Predictive Model Scoring at Individual Level and Geo Aggregations

Identifying Locations for Geographic Expansion

Client Situation

•A major super market chain sought new store locations with the highest potential for expanding sales.

•While F&B sales continued to grow, client had not kept up with the broader market.

•Client sought answers to key questions:

  1. Where do we under/over perform relative to the competition?

  2. Where should we open up new retail outlets?

  3. What is the demand profile of shoppers at existing retail locations?

Results

•Delivered 1.2% sales increase in current locations.

•Identified geographic areas for expansion of new store openings.

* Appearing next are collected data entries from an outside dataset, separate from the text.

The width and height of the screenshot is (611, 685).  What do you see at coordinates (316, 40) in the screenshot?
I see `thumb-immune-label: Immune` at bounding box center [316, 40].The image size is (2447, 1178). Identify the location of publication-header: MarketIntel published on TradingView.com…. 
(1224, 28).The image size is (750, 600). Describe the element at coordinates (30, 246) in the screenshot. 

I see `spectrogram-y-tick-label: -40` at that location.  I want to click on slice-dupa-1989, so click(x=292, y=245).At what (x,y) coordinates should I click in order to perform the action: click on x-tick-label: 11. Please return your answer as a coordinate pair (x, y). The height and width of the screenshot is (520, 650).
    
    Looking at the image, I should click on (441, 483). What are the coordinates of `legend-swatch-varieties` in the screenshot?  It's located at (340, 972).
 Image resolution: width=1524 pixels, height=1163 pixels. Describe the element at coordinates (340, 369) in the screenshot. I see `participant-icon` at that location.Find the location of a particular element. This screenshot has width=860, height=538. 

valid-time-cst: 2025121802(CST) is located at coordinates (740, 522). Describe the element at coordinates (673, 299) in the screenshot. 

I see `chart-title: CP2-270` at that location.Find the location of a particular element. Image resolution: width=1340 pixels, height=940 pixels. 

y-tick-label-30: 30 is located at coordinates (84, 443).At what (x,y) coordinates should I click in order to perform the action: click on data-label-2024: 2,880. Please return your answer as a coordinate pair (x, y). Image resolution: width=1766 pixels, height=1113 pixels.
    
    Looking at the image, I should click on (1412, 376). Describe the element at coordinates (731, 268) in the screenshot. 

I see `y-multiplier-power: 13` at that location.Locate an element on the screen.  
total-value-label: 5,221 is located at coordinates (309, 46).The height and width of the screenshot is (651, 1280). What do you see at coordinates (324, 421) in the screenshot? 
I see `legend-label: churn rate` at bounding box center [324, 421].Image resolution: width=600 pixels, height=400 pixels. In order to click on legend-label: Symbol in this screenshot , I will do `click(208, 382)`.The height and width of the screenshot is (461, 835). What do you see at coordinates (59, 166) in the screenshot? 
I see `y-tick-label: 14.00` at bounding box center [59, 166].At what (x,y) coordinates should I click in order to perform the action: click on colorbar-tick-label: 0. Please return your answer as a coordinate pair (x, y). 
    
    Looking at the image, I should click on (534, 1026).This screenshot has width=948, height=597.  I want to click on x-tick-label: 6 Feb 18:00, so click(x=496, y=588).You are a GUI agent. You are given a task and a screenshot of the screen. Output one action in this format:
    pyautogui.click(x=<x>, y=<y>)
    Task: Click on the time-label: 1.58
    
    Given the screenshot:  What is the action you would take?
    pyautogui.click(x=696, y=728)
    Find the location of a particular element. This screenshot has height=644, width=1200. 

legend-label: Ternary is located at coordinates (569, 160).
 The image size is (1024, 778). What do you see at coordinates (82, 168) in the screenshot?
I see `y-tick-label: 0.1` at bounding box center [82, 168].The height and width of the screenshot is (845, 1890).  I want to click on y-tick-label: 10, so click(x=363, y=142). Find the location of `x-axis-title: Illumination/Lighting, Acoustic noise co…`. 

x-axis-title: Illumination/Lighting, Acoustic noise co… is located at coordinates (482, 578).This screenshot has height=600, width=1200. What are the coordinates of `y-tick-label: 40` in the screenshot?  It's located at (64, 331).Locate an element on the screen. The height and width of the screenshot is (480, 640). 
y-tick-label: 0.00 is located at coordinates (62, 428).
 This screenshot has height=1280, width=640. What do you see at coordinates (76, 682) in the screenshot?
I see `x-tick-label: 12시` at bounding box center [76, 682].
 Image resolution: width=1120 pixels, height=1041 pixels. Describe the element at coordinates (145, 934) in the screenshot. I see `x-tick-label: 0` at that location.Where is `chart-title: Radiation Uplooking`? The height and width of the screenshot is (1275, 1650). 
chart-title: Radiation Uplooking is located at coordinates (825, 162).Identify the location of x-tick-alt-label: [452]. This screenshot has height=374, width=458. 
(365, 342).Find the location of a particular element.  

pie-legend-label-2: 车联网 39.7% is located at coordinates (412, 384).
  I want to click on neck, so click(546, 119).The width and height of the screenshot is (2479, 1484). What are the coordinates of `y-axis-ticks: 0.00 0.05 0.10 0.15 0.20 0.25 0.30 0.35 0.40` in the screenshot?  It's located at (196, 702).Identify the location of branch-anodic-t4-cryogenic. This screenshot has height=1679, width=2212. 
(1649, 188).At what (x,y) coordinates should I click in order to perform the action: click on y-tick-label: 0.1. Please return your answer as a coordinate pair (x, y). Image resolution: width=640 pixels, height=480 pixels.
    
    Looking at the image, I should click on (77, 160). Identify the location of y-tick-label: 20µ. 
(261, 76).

•Developed quantitative insights to guide shelving, assortment and merchandising decisions.


SFC VALUE-ADD

 
 
1. ANALYZED STORE LEVEL SALES TO IDENTIFY INDIVIDUAL CATEGORY DRIVERS

We analyzed store sales data across different retailers and times. It was not a surprise to discover that while the food and beverage category continued to grow, our client along with other traditional grocery retailers were declining. But we found the decline was not uniform across all locations and markets.

 
 
center of store vs perimeter sales
 
 
2. CLUSTERED INDIVIDUAL STORES FOR DIFFERENT ALLOCATION OF INVESTMENT

We relied on Artificial Intelligence predictive modeling techniques to project a proprietary shopper demand segmentation onto our customer's loyalty card database. This mapping allowed us to establish the demand characteristics for individual existing locations and evaluate them against the broader market.

 
 
projecting proprietary segments onto individual stores
 
 

Depending on the competitive position in the marketplace and the demand potential for any given store, we were able to partition the market into clusters with different allocations of investments. Our strategy resulted in 1.2% sales increase in current locations.

 
 
Location performance against demand quality scores
 
 
3. PROJECTED SHOPPER SEGMENTS TO ALL 190 MILLION HOUSEHOLDS IN THE US

Classifying locations outside of our existing footprint required that we construct different types of predictive algorithms since we lacked individual household-level data beyond our current locations. We used credit bureau data, magazine subscriptions, mail order activity, hobbies and interests, among many other fields, supplied by third-party data suppliers, to build and apply predictive models for individual households. Once we typed all 190 Million households in the US, we aggregated them up to a proprietary store trading areas to map the demand profiles to locations outside of our customer's existing retail footprint.

 
 
Aggregating households to custom trade areas
 
 
4. MEASURED DEMAND AT THE BLOCK GROUP LEVEL AND ROLLED UP TO NEW LOCATIONS

Given that we had been to measure demand for every household, after the aggregation to block groups, we were in a position to test our own new store trade areas. It was possible to execute custom geo-fencing by rolling up block groups to new locations. Furthermore, we could evaluate any new prospect location against our existing store clusters and determine how to allocate resources for the execution of precise expansion plans.

 
 
Extrapolate aggregate demand from individual households
 
 
Based on the demand profile of new locations, we devised product, shelving, assortment and merchandising guidelines to support the retailer's expansion growth plans.